╔══

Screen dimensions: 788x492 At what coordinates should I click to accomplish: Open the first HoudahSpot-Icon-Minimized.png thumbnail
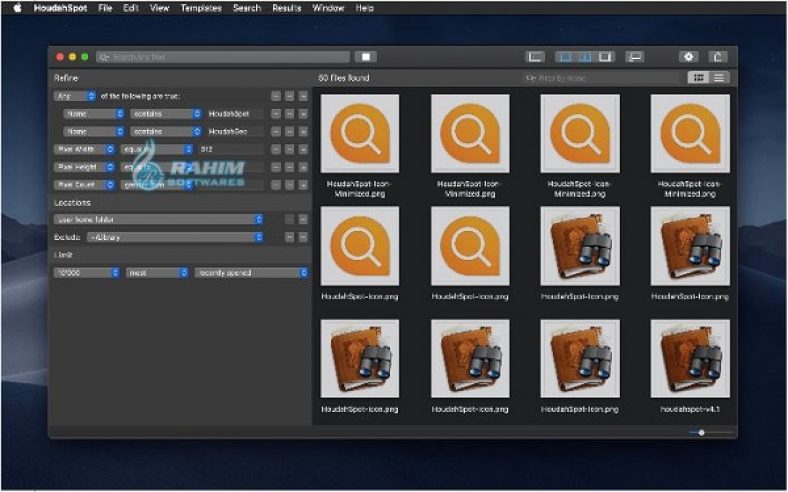tap(360, 133)
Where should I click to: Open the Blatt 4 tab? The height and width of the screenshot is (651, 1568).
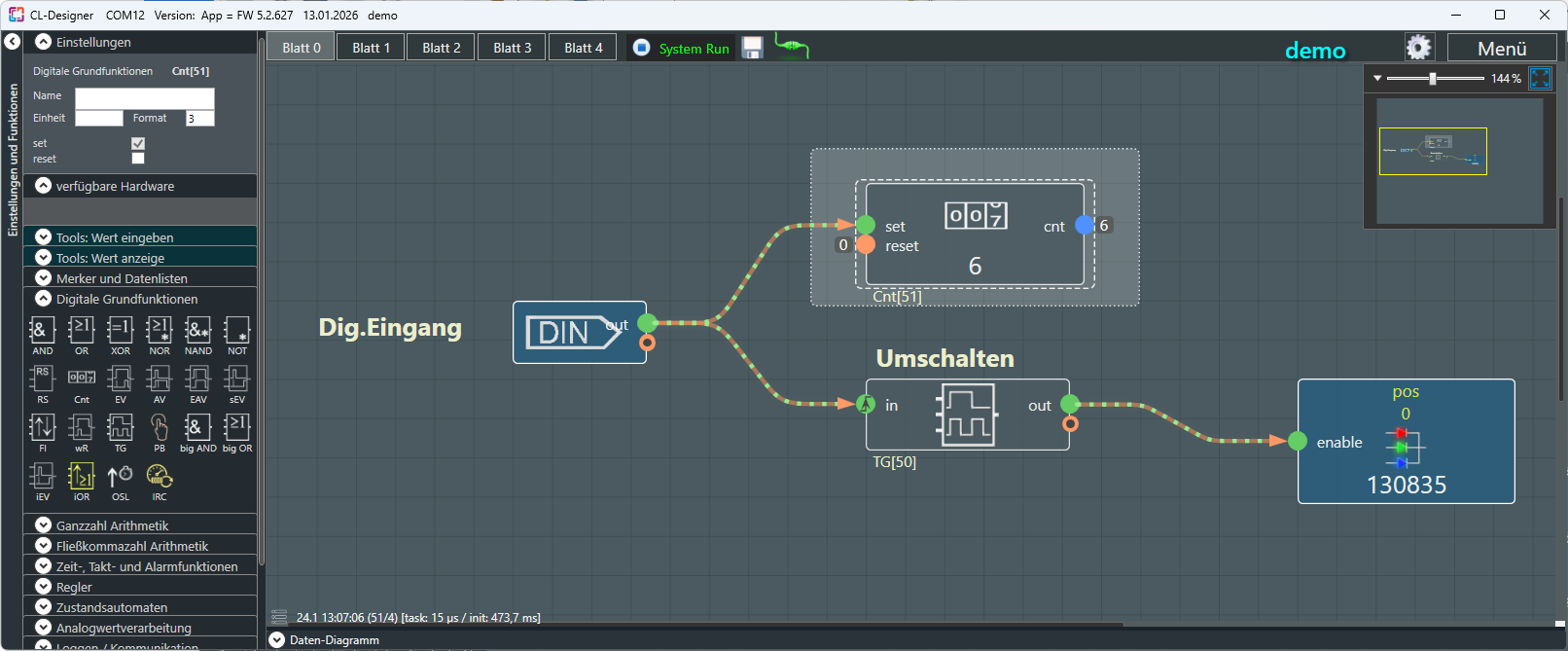tap(583, 48)
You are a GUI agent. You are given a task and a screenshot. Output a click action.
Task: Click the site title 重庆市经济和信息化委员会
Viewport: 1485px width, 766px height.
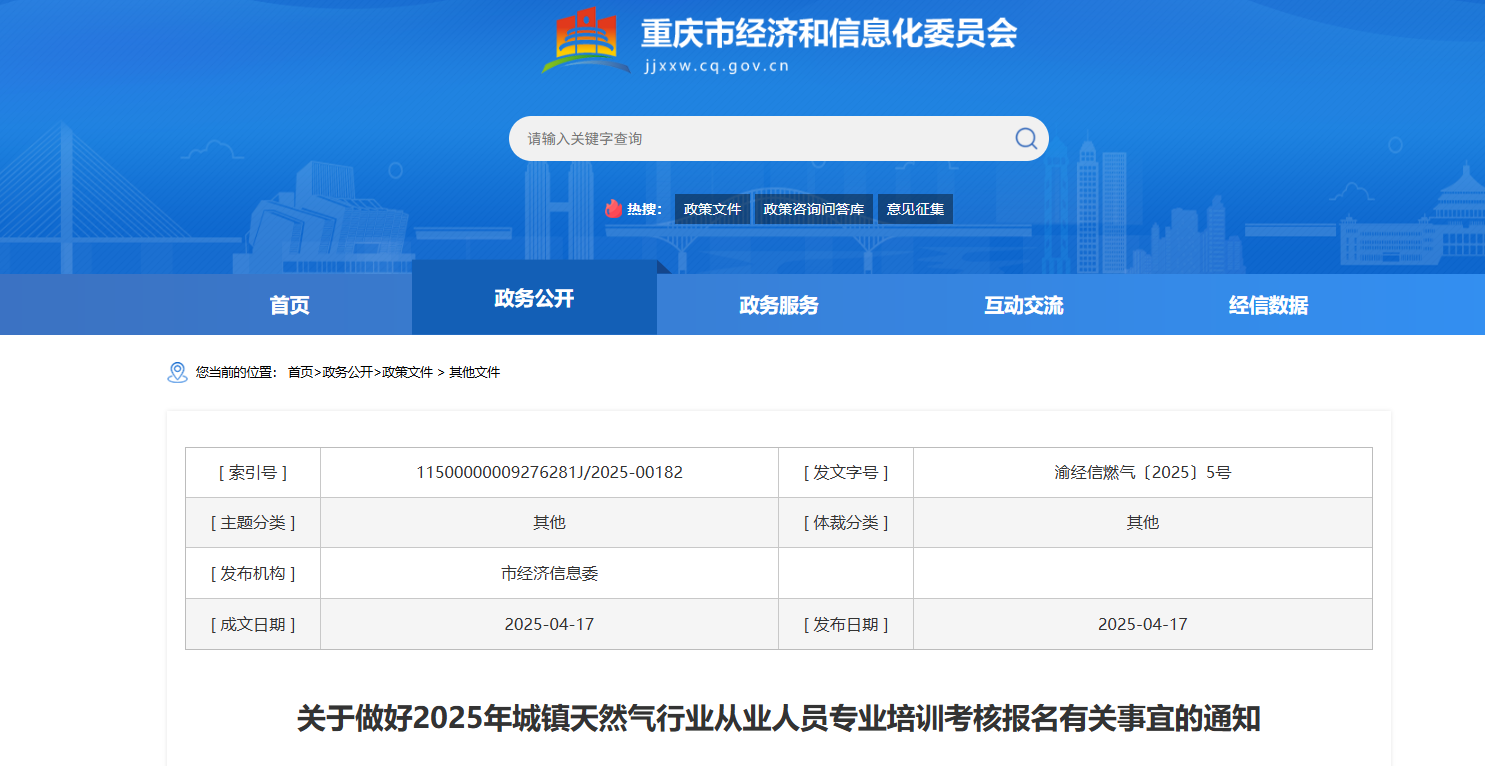pyautogui.click(x=828, y=34)
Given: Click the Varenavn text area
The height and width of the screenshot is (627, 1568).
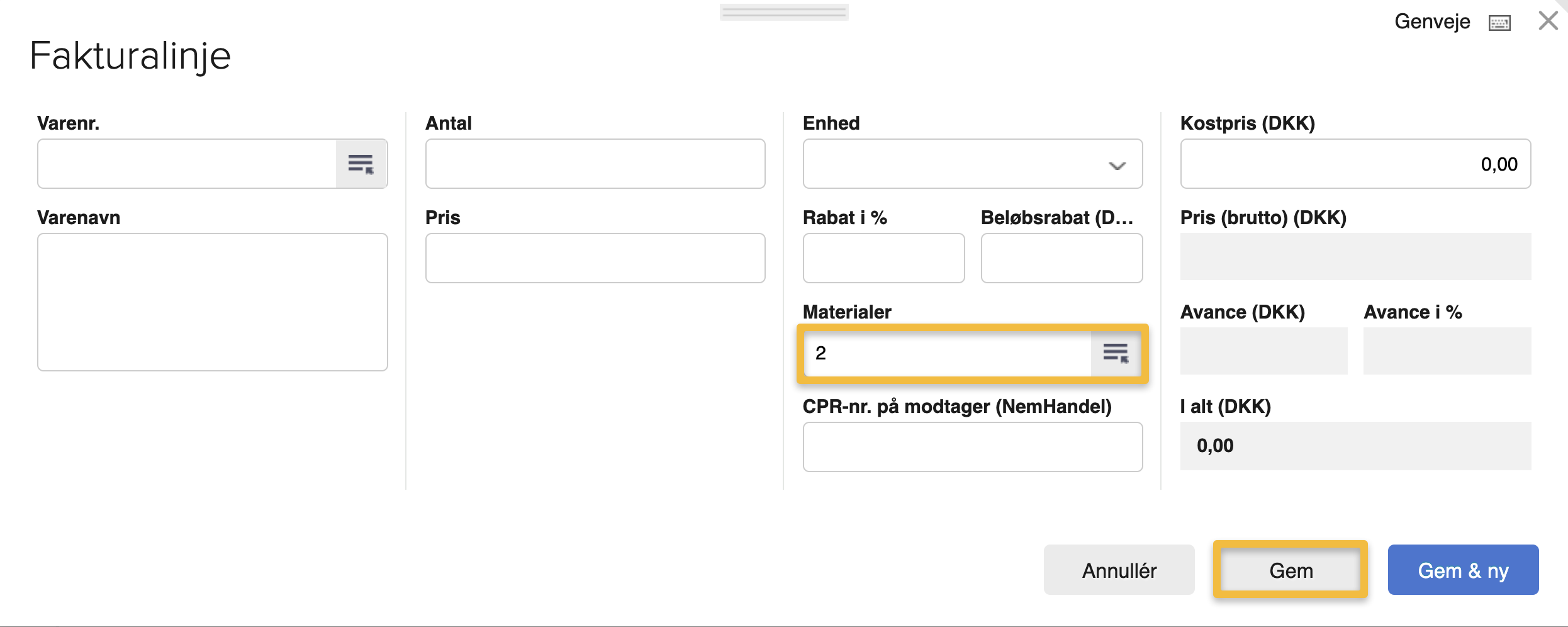Looking at the screenshot, I should coord(212,302).
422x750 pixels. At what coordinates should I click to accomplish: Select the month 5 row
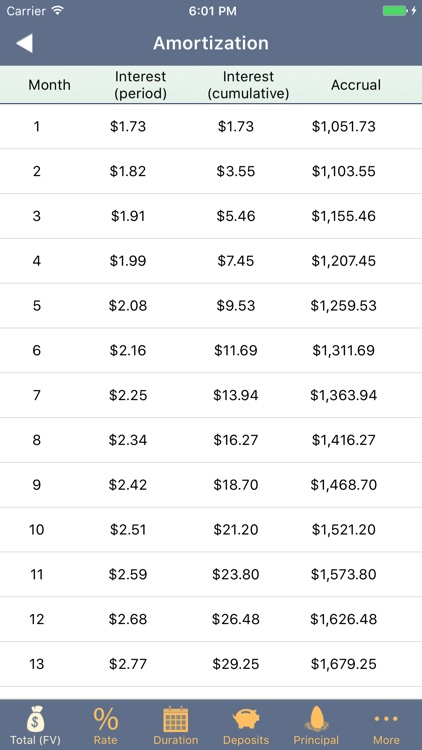point(211,306)
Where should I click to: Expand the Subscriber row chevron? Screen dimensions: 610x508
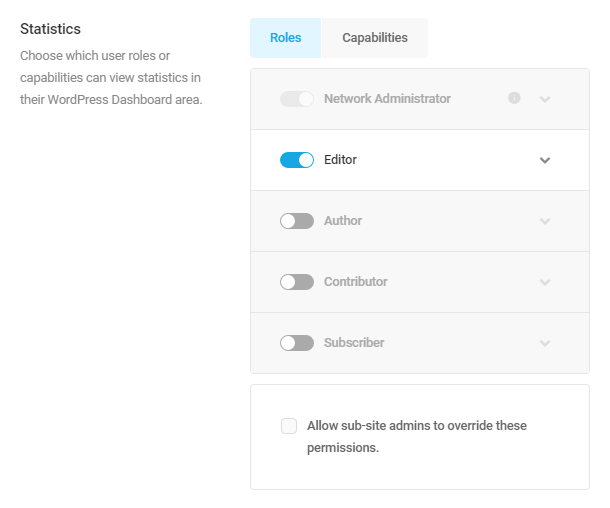coord(545,343)
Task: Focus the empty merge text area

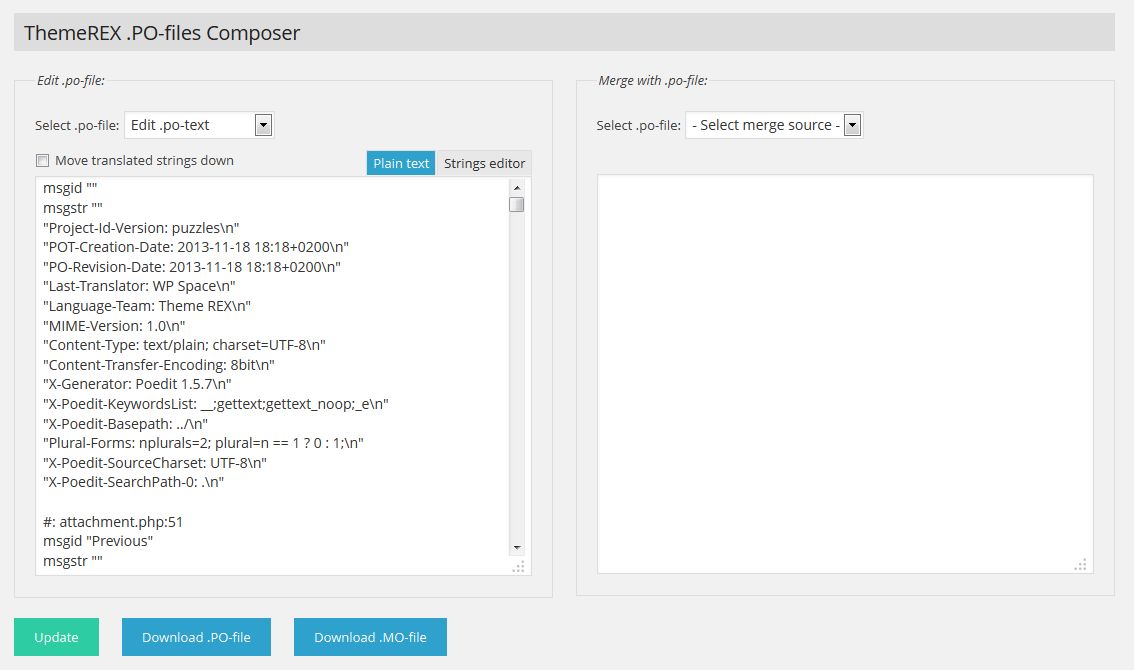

╚══

• _WORK INSTRUCTIONS_
Each record must be repeated exactly, and no picture may be carried over.

• _TASK SOLUTION_
Screen dimensions: 788x492 At what coordinates should I click to accomplish: Open the first HoudahSpot-Icon-Minimized.png thumbnail
tap(360, 133)
Where should I click to: Open the Blatt 4 tab? The height and width of the screenshot is (651, 1568).
tap(583, 48)
You are a GUI agent. You are given a task and a screenshot. Output a click action.
Task: Click the site title 重庆市经济和信息化委员会
Viewport: 1485px width, 766px height.
pyautogui.click(x=828, y=34)
Given: Click the Varenavn text area
The height and width of the screenshot is (627, 1568).
Looking at the screenshot, I should coord(212,302).
422x750 pixels. At what coordinates should I click to accomplish: Select the month 5 row
point(211,306)
Where should I click to: Expand the Subscriber row chevron? Screen dimensions: 610x508
coord(545,343)
Task: Focus the empty merge text area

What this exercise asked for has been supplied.